Here’s the abstract of a chapter to be included in the forthcoming volume titled Literature and Sustainability (eds L Squire, A Johns-Putra, J Parham) Manchester: University Press.felinganol1H Thomas, R Marggraf Turley, J E Archer. 2015. The millers’ tales: sustainability, the arts and the watermill.

In the relationship between the arts and sustainability, the watermill is important, but often neglected. Frequently sentimentalized and abstracted from its historical moment, the watermill was the point at which food entered most transparently and immediately into the world of politics and governance.

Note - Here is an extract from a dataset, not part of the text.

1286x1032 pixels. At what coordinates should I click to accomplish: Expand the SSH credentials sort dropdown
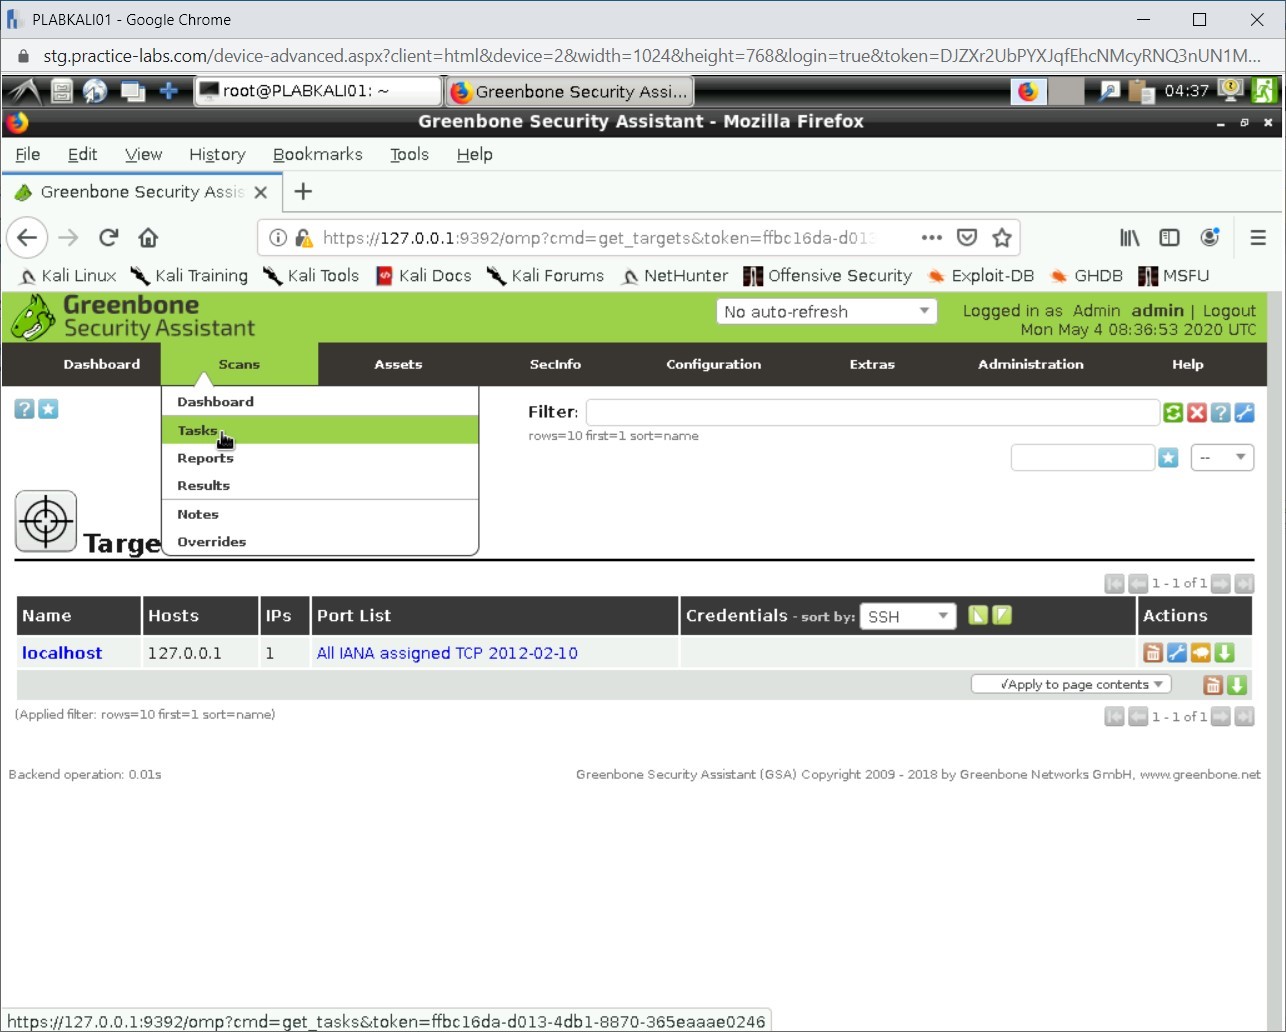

It was a complex institution within which communities were created and negotiated, through cultural as well as material relationships. The present essay tells the stories of four watermills, actual and (re-)imagined: Trumpington Mill in Cambridgeshire, setting for Chaucer’s Reeve’s Tale (c.1390); Flatford Mill in East Anglia, often associated with John Constable’s 1821 painting now known as ‘The Hay Wain’; Dorlcote Mill, home to the Tulliver family in George Eliot’s The Mill on the Floss (1860); and Felin Ganol in Llanrhystud, Ceredigion, a building with medieval origins and recently restored to working order by the owners. The stories of these watermills, their loss and recovery, mediates important (sometimes inconvenient) truths about our fraught relationship with the land and remind us of the central role of the creative arts in reimagining alternative, more sustainable interconnections between land, water and communities and the food chain they support.